A 59-year-old female patient with hypertension and cardiac arrythmia diagnosed with chronic ACG 8 years prior presented with uncontrolled IOP of her left eye (OS). She had undergone trabeculectomy twice, and was using brimonidine, dorzolamide/timolol fixed combination, and latanoprost eyedrops for OS. The best-corrected visual acuity (VA) was 0.9 and the IOP 25 mmHg OS. Its axial length and anterior chamber (AC) depth of her OS was 22.61 and 2.76 mm, respectively. The lens had 2+ nuclear sclerosis OS. Optic nerve examination of the OS showed total cupping of the optic disc and diffuse loss of peripapillary retinal nerve fiber layer on optical coherence tomography. Standard automated perimetry showed constricted central island in the left eye. Due to previous glaucoma surgery history, she was given the option of MPCPC and underwent the procedure. Under retrobulbar anesthesia with 2 mL of 2% lidocaine, MPCPC was performed on the OS using a Cyclo G6 (Iridex, Mountain View, CA, USA), with preset laser power of 2,000 mW and a duty cycle of 31.3%. The duration of MP3 probe (Iridex Corp., Mountain View, CA, USA) application treatment was 100 seconds per hemisphere, except 3 and 9 o’clock areas, and previously formed filtering blebs were excluded as best possible. Postoperative IOP decreased from 26 to 16 mmHg the following day, and prior trabeculectomy blebs were seen intact with deep AC and minimal inflammation. Corrected VA was 1.0 OS, and the patient was maintained on dorzolamide/timolol, brimonidine, and loteprednol eyedrops. Three weeks post-MPCPC, she complained of acute decline in vision. The corrected VA was 0.1 and IOP was 7 mmHg OS, and while prior trabeculectomy blebs were seen intact and the AC deep, there was 2+ inflammatory AC reaction. On dilated fundus examination, large choroidal detachment was noted (
Fig. 1A, 1B). Upon closer patient interview, it was revealed that she discontinued loteprednol drops at her own will at 1 week after MPCPC. To manage the choroidal detachment, the patient was given oral steroid starting at 50 mg/day for 5 days and this was tapered to 40 mg daily for 5 days, then 30 mg daily for 1 week along with topical steroid. Two weeks after, corrected VA improved to 0.5 and IOP at 22 mmHg. Choroidal detachment resolved gradually, and no sign was observed for 3 months. Her vision improved up to 0.8 at 1 year after MPCPC, and her IOP was stabilized at the midteens, while using brimonidine and dorzolamide/timolol fixed combination. Written informed consent for publication of this case and its clinical images was obtained from the patient.

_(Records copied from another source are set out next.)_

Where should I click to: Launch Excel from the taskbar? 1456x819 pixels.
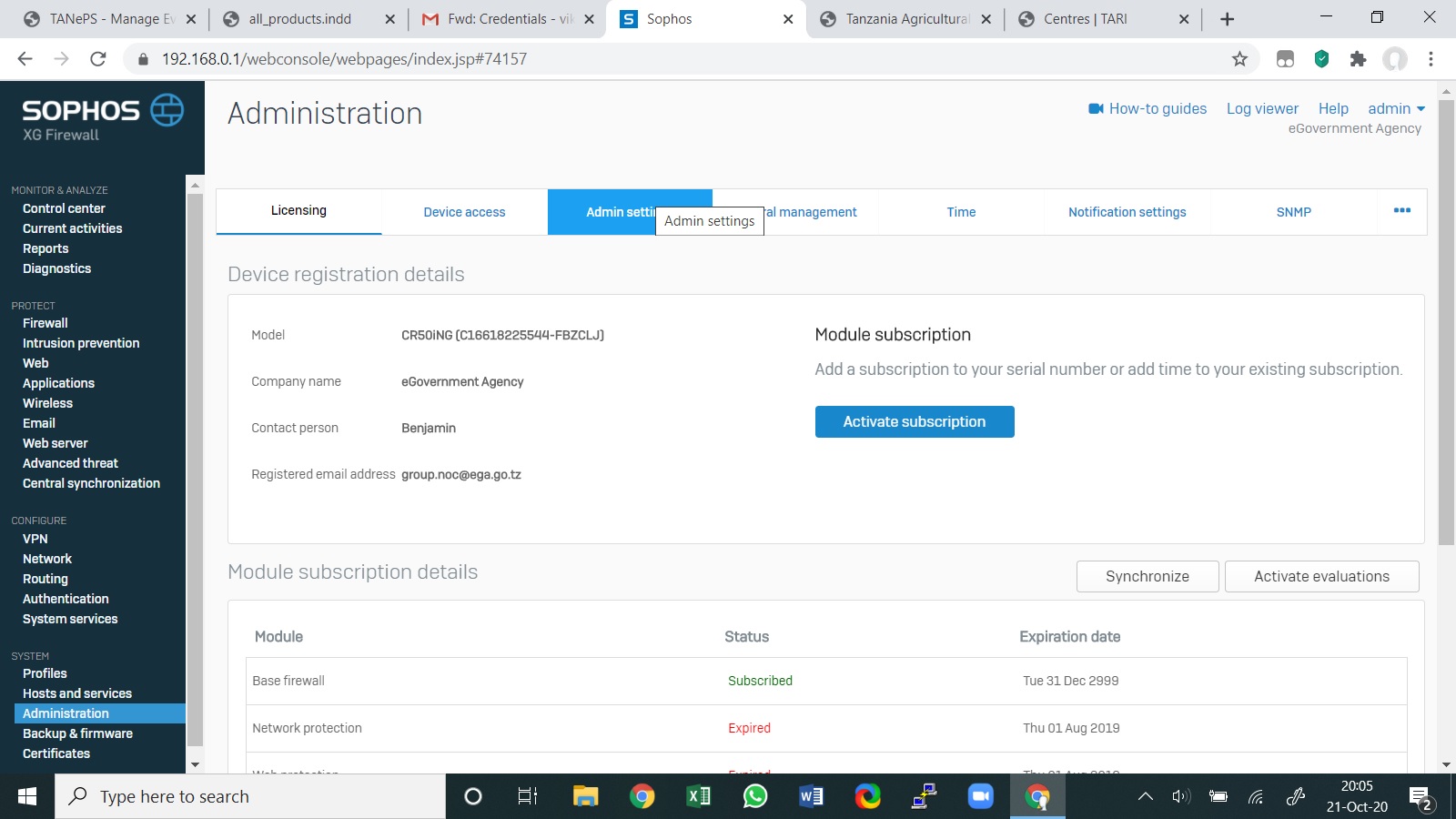point(698,796)
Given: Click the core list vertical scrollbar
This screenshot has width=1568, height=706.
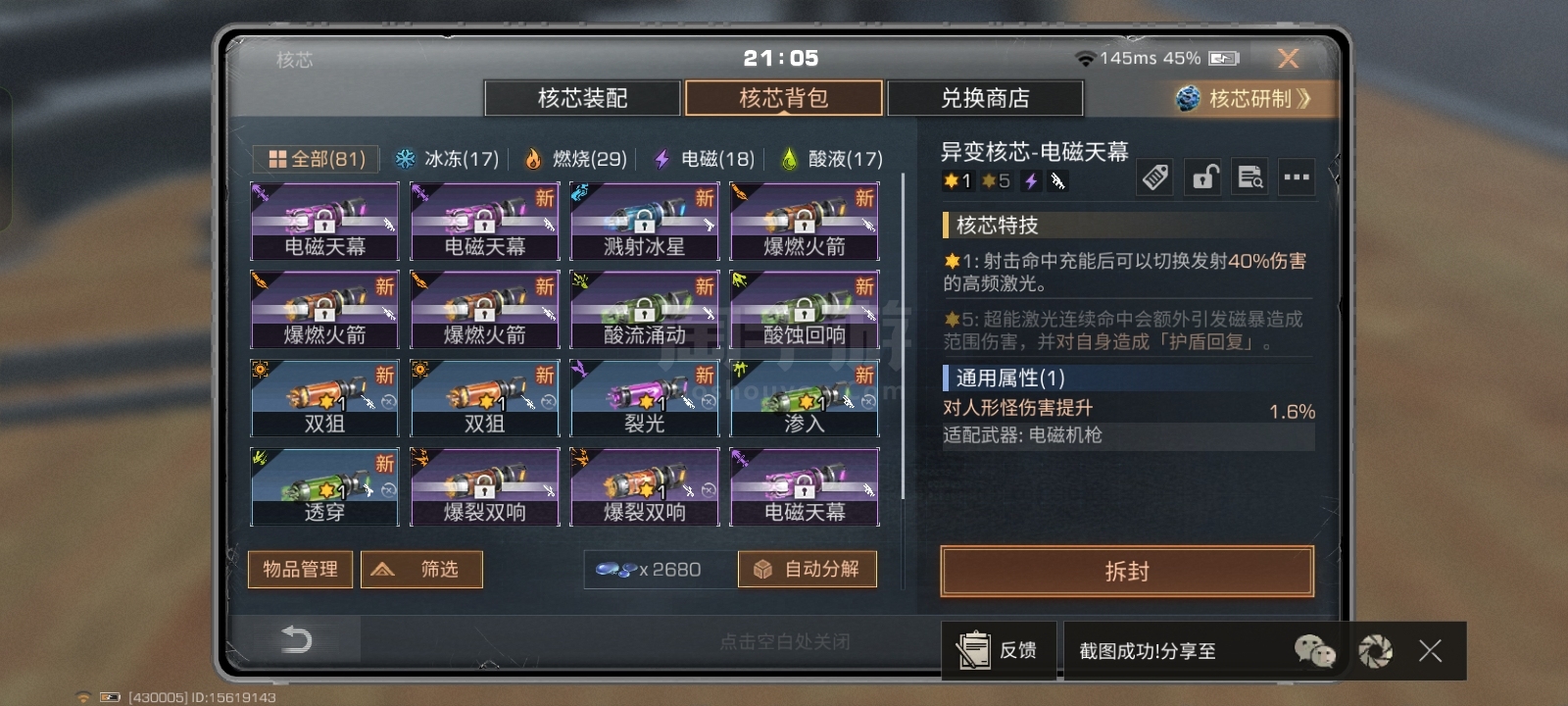Looking at the screenshot, I should (x=903, y=348).
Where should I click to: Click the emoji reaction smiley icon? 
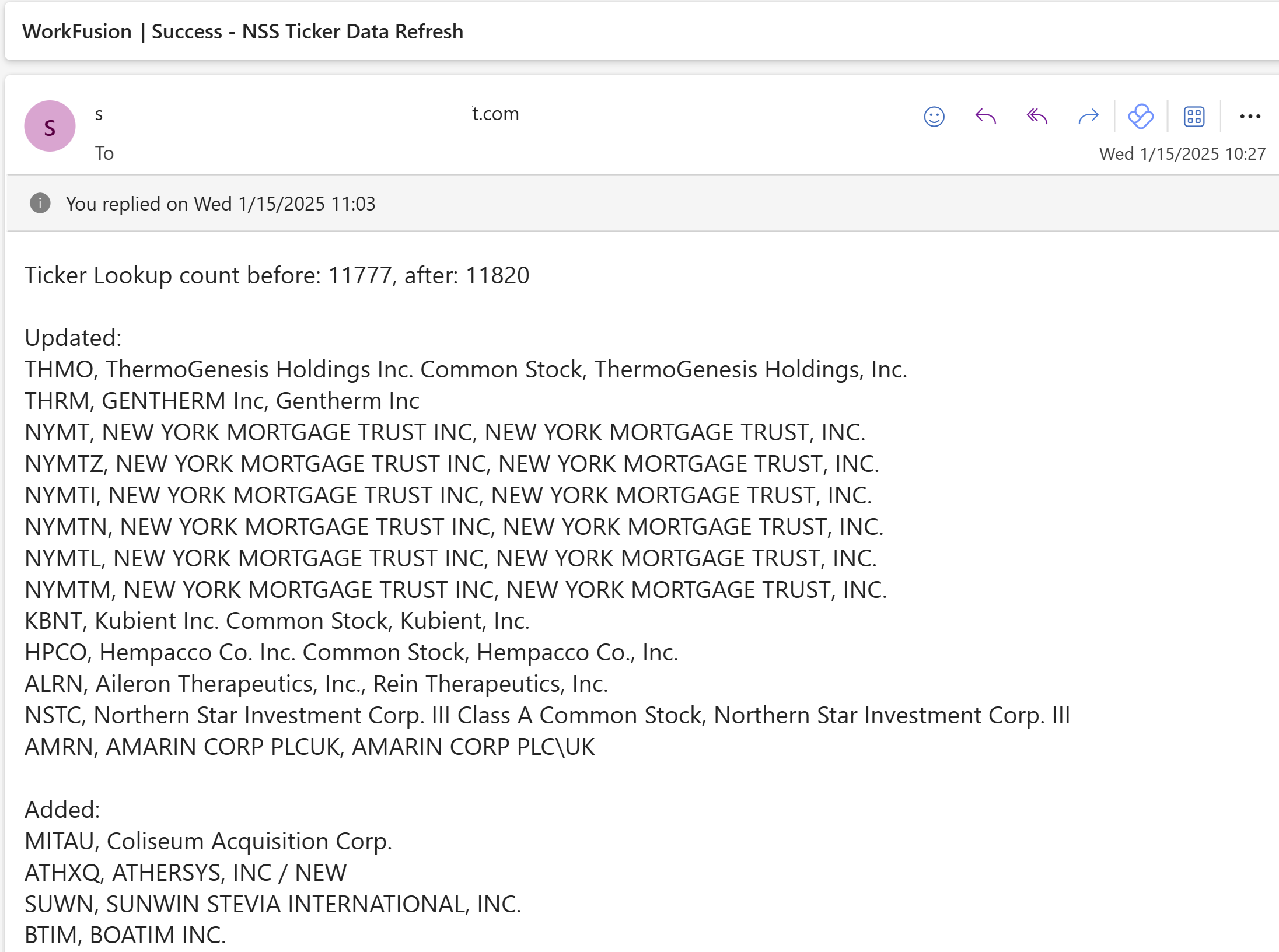[x=934, y=117]
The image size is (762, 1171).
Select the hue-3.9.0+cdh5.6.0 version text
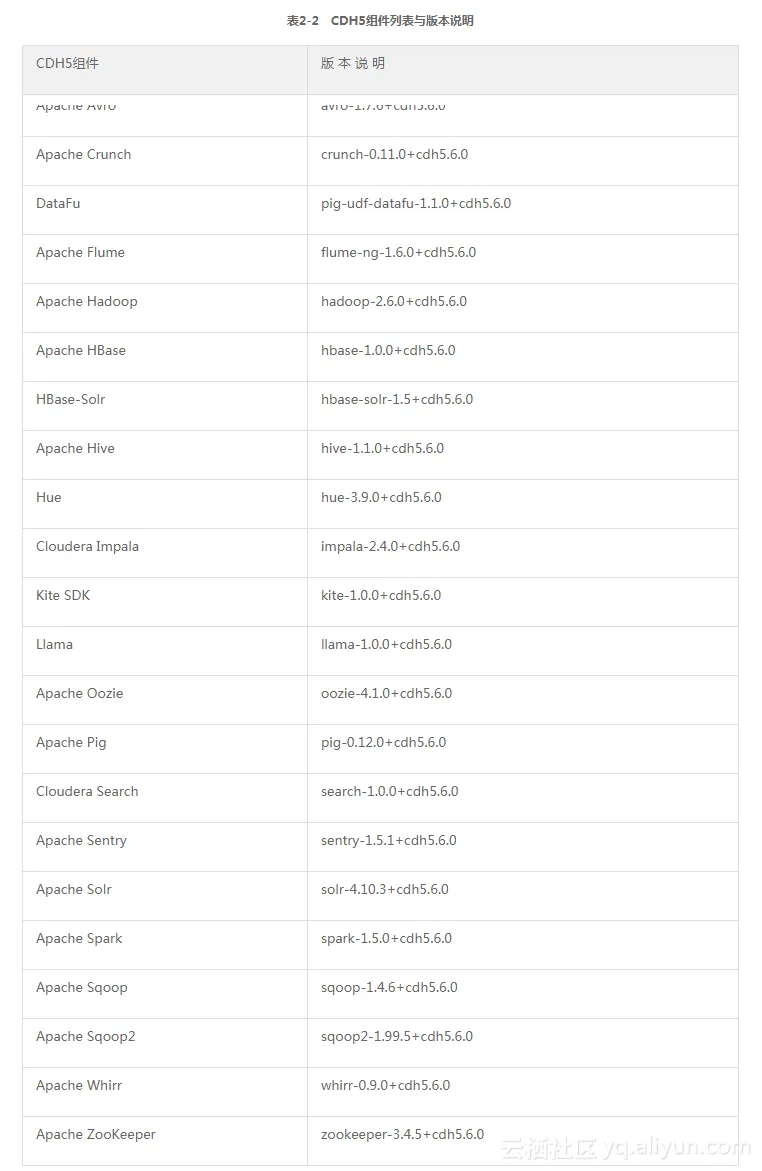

Recently, MPCPC has gained popularity because it has a better safety profile with fewer reported complications, and several studies have demonstrated comparable IOP-lowering outcomes and lower risk of vision-threatening side effects [
1,
2]. In this case, severe choroidal detachment was noted 3 weeks after MPCPC. This patient had a history of previous filtration glaucoma surgeries using mitomycin C. The antimetabolite nature of mitomycin C may have led to scleral thinning, leading to relatively weaker connective tissue, through which fluid movement through the uveal tissue and the vascular wall may facilitate the development of choroidal detachment [
3]. The inevitable inflammation after MPCPC may have exacerbated uveal leakage, leading to choroidal detachment. Secondly, the variations in anatomic location of ciliary body may also have predisposed the patient to choroidal detachment. Zhang et al. [
4] studied the ultrasound biomicroscopic findings of ACG patients with ciliochoroidal detachment and suggested that glaucoma surgery may increase the incidence of choroidal detachment in ACG. We hypothesize that relatively anterior location of ciliary body in ACG may have exacerbated the choroidal inflammatory response. Lastly, the patient’s failure to adhere to the anti-inflammatory regimen led to insufficient steroid coverage. This was later salvaged using optimal oral steroid therapy and resuming the topical steroid treatment.
Compared to conventional cyclophotocoagulation, MPCPC is a relatively safer procedure to treat refractory glaucoma. However, eyes with previous filtering surgery or anatomical differences of ciliary body may be more susceptible to complications like prolonged inflammation or choroidal detachment. Proper steroid coverage and close monitoring for possible complications is necessary after MPCPC.